愛を孕む~御曹司の迸る激情~
「ご無沙汰しております。」
私は声を震わせながら、ゆっくりと顔を上げた。
目の前には、黒いスーツに青いネクタイでビシッと決めた――祐一のお父様が立っていた。
還暦を迎えているとは到底思えない若さで、現役バリバリに高瀬グループを動かしている。
「元気にしていたかね。」
「はい。」
結婚が決まりご挨拶をさせてもらってから、何度かご自宅に招かれ、お食事をしたことがある。でも、2人で会う、こんな状況は初めてのこと。

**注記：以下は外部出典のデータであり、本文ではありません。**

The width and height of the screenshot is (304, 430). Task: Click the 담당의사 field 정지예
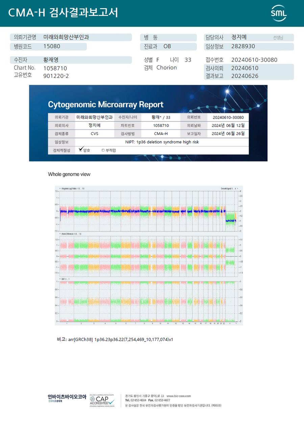tap(239, 37)
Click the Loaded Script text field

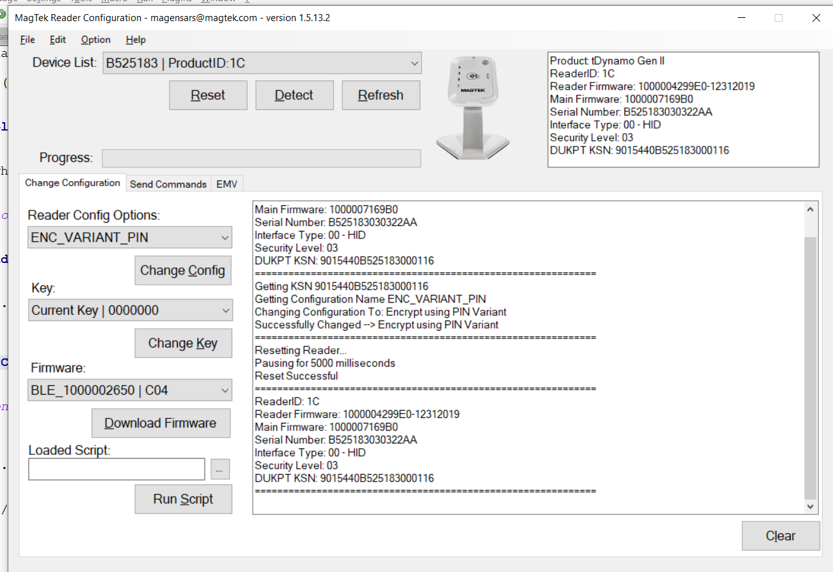(116, 469)

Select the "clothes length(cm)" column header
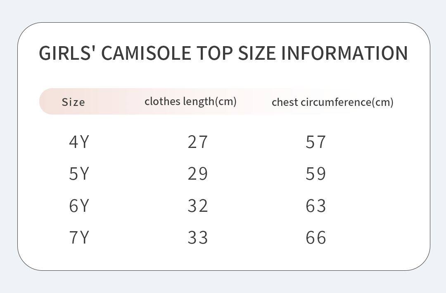point(190,101)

なぜ、うちの会社へ....、そしてなぜ広報課へ....
私は心の準備も出来ないまま、混乱と緊張でどうにかなりそうだった。
「祐一とは、順調かな。」
私はみんなの視線もあり、場所を会議室に変えた。
「あの、失礼ですが。どうして、わざわざ.....」
「ちょっとした仕事があって。部下に来させても良かったんだが、あなたの顔が見たいと急に思いたってね。」
その言葉を聞いた瞬間、突然緊張が走った。わざわざ部下の人に任せられる仕事を、私に会うために自らやりにきた。
以前会った時は彼を通して話していたから、ここまで緊張することはなかったけど。今日は、2人っきり。その空間に圧倒され、どこか落ち着かなかった。